Stored data entries:
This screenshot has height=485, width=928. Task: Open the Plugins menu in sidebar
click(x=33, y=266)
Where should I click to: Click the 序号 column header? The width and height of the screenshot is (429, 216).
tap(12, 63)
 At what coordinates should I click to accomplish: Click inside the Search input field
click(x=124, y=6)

* * *

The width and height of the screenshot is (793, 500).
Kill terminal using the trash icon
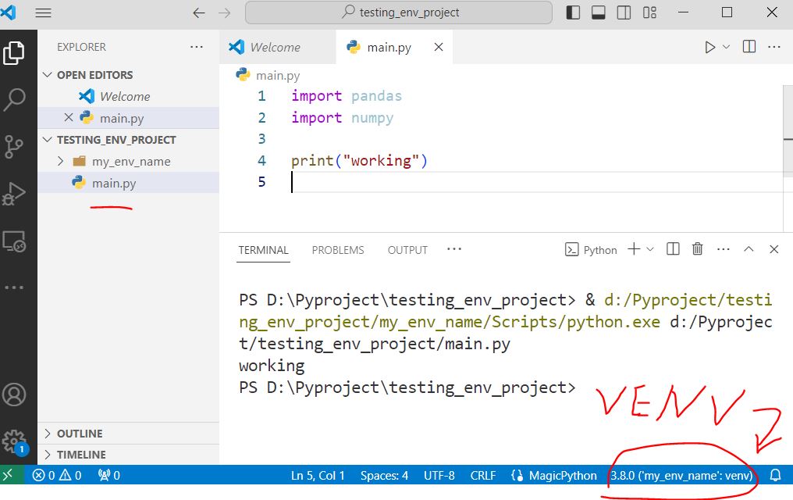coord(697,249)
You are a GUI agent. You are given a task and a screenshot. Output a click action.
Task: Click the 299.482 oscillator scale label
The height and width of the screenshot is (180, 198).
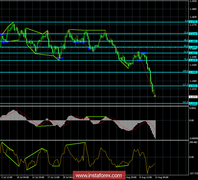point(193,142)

What the exercise asks:
Copy word for word the lines from the one containing "At what coordinates" up to and including the one containing "click(x=124, y=6)".

Exercise output:
 At what coordinates should I click to accomplish: Click inside the Search input field
click(x=124, y=6)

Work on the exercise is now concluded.